Graphic by Peg Ihinger

Every beginning is the end of something, and every ending is the start of something new. It follows that every beginning holds the seeds of its own eventual end. Those new shoots in the vegetable garden are the end of the seeds I planted two weeks ago, and eventually those plants will make new seeds.

Stories are, ultimately, about change. The standard advice about beginnings recognizes this. If you can open a story either “just before, just at, or just after” the Inciting Incident, things must have been different Before. Something has changed; something has come to an end.  Whatever Before was like, things aren’t going to be like that any more, at least for a while.

If, previous to the Inciting Incident, everyone was in a steady state of being happy or miserable, what ended was an uninteresting steady state, and there’s not much in the way of story involved. Happy people happily being happy are not story material; neither are miserable people unhappily being miserable.

Beginnings, however, imply a change—something disrupts the status quo. The happy people get bored, or face a new problem from outside (natural disasters, an invading army, an unexpected lawsuit…even something “good,” like getting a promotion, means that relationships and routines will have to change and happy people will have to cope with new situations). The miserable people—or at least one of them—become dissatisfied enough with the status quo to snap and leave, or try to change things.

The exact same things apply to endings: something changes. The only difference is that the readers have gotten to see the full story of what led to the change—they watched the war, the political struggle for the crown, the desperate attempt to recover the stolen plans in time, the developing romance. As a result, the reader has opinions about whether the right side won/lost the war, whether the new king deserves the crown, whether it’s good that the stolen plans have been recovered or destroyed, whether the couple belong together or not.

To put it a bit differently, stories have two spots where things change in a major way. One is the start of the story; the other is the end. At the start of the story, the change is from whatever the situation was before to the characters dealing with the central story-problem; at the end, the change is from dealing with the story problem to dealing with whatever comes next. In some stories, the ending change is from the difficulties of the story back to the status quo that was disrupted at the beginning of the story. In many others, the ending goes from the dealing-with-this-problem status quo of the story to something new. Either way, it’s a change from the situation during the story.

How the endpoint change is framed defines whether the story is a happy or unhappy ending. If the characters (and, most commonly, the reader) get the change they’ve been striving for (whether that’s putting everything back the way it was, or moving everything on to a completely different status), then the story is usually considered to have a happy ending. If the characters are unable to change things in the way they want (or, sometimes, can’t prevent the antagonists from implementing a change they don’t want), then the story has an unhappy ending.

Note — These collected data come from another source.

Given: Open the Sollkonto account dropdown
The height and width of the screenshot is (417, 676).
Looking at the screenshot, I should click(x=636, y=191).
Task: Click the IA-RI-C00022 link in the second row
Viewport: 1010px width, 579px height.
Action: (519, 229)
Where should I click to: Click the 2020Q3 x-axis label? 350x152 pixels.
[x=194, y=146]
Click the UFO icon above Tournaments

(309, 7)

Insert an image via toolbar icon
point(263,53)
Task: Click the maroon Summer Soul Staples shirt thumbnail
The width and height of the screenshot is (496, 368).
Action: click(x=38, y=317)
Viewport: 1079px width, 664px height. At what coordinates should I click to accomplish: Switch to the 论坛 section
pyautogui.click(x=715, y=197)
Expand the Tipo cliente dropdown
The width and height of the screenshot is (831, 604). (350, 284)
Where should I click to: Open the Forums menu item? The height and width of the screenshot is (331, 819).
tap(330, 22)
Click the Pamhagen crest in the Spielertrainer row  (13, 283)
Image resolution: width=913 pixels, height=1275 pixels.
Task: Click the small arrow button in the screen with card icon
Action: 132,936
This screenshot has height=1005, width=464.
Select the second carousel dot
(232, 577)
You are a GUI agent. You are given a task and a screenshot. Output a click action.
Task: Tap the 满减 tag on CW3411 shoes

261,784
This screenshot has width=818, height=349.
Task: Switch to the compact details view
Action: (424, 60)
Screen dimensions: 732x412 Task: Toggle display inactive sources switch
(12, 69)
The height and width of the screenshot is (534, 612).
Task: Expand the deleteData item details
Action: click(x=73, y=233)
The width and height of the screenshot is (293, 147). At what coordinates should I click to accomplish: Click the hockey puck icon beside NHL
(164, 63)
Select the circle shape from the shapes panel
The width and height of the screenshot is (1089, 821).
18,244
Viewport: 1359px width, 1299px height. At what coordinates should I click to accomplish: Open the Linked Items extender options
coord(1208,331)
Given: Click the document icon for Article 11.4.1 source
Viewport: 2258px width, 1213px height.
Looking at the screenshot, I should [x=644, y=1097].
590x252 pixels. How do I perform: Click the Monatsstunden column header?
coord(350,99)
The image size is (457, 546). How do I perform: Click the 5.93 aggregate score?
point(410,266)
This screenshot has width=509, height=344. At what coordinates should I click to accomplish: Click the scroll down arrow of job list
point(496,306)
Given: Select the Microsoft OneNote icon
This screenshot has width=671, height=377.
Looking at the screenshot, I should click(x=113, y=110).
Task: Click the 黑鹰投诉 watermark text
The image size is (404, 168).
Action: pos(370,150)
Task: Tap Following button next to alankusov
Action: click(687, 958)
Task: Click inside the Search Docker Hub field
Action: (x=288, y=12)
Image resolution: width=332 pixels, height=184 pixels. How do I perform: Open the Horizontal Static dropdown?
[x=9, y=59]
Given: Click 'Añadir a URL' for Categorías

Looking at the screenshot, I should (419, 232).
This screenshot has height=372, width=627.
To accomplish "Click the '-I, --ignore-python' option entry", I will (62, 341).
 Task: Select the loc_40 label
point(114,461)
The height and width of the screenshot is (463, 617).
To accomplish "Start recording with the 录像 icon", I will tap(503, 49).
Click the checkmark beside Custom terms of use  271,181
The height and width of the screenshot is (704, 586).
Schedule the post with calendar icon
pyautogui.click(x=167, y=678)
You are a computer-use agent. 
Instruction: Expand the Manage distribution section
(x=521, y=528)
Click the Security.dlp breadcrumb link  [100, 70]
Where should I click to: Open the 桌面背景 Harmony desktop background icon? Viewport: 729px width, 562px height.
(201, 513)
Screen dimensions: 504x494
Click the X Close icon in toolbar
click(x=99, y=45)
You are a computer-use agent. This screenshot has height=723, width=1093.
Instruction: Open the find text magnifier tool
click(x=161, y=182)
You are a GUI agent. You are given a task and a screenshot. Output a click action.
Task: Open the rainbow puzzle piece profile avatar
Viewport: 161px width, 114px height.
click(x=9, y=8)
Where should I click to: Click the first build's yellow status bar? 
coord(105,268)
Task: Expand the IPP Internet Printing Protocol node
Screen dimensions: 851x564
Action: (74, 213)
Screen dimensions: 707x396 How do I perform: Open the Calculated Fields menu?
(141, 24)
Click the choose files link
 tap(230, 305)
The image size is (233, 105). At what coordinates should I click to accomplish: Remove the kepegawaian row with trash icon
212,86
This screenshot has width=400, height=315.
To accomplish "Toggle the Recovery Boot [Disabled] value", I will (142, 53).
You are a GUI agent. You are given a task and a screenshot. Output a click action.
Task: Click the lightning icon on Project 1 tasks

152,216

For a writer, looking at the pre-story situation that ended with the Inciting Incident of the story can help a lot with figuring out where the current story needs to start. This may have a lot to do with why some writers have to write their way into their stories, then come back when the book is complete and delete the first two-to-four chapters. Looking ahead to where the story goes next (i.e., after the ending changes things) can help writers solve similar problems, like where this story needs to stop, and what the characters need to do to get to that point.

Most of the time, the problems and/or situations that characters face before the beginning of the story and after the end of the story are not just different from the central story-problem, they are different kinds of problems. The detective in a mystery series may go from one murder investigation to another, but even in that sort of story there are usually relationship arcs or internal politics among recurring characters that present the protagonist with new problems. In most other stories, the whole point is that the end of this story is the start of a very different one.

The action story that ends with overthrowing the corrupt government begins a new story about the difficulties inherent in coming up with a successful alternative that people will accept. The problems of building a successful marriage are vastly different from those of succeeding in a courtship. Getting a big promotion is, in real life, often described as “getting on the bottom rung of a whole new ladder.” Which means that the logical prequel or sequel may not interest readers who were mainly interested in the action story or the getting-together romance.

The through line of most stories is solving a central story problem, which may or may not be clearly articulated and all of one piece. However, the central story problem is always a particular type of problem, ranging from the obvious win-the-war, survive-the-disaster, save-the-universe problems of action-adventure stories to the midlife-crisis, coming-of-age, starting/finishing-a-relationship problems at the center of emotional drama. Identifying where the type of problem switches can help pinpoint not only where the beginning or ending of a story needs to be, but also what it needs to be. Getting crowned king is not a satisfying ending for a monster-slaying hero who has spent the whole story slowly realizing that he has always wanted to live a quiet life as a small-town accountant.

5 Comments
  1. Always cool when the ending can echo, or even suggest a return to, the beginning…

  2. hmmmm — in my experience, you need another change in the middle. A change in direction as sharp as the beginning and the ending. Otherwise, the middle starts to get flabby.

    Or more than one.

  3. “Getting crowned king is not a satisfying ending for a monster-slaying hero who has spent the whole story slowly realizing that he has always wanted to live a quiet life as a small-town accountant.”

    This is niggling at me: A challenge of devising an ending where the monster-slaying hero somehow manages to end up being both a crowned king and a small-town accountant. And the story that produces that ending.